Element and text position data:
------------------------------------------------
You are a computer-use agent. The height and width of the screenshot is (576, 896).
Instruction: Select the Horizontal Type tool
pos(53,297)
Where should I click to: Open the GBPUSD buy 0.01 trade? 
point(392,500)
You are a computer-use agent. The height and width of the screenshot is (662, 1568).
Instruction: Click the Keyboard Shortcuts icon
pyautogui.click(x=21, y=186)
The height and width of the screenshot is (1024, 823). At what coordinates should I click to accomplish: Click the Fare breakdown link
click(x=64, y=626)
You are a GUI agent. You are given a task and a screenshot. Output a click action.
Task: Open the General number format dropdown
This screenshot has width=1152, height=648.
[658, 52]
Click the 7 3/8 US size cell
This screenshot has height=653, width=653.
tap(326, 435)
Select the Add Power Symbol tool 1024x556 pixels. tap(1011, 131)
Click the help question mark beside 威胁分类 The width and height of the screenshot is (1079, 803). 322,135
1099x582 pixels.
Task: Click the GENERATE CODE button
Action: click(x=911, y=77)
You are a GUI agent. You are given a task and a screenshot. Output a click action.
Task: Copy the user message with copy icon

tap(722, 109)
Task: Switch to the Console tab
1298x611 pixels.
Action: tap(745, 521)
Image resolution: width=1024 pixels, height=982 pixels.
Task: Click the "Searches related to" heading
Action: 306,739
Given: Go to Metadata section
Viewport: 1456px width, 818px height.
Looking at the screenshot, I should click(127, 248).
------------------------------------------------
Work to complete: Return the part of the records that opens with the line containing "Click the 7 3/8 US size cell" and closes with the line containing "Action: click(x=911, y=77)", copying every line identically and including both of those lines.

Solution for this task:
Click the 7 3/8 US size cell
This screenshot has height=653, width=653.
tap(326, 435)
Select the Add Power Symbol tool 1024x556 pixels. tap(1011, 131)
Click the help question mark beside 威胁分类 The width and height of the screenshot is (1079, 803). 322,135
1099x582 pixels.
Task: Click the GENERATE CODE button
Action: click(x=911, y=77)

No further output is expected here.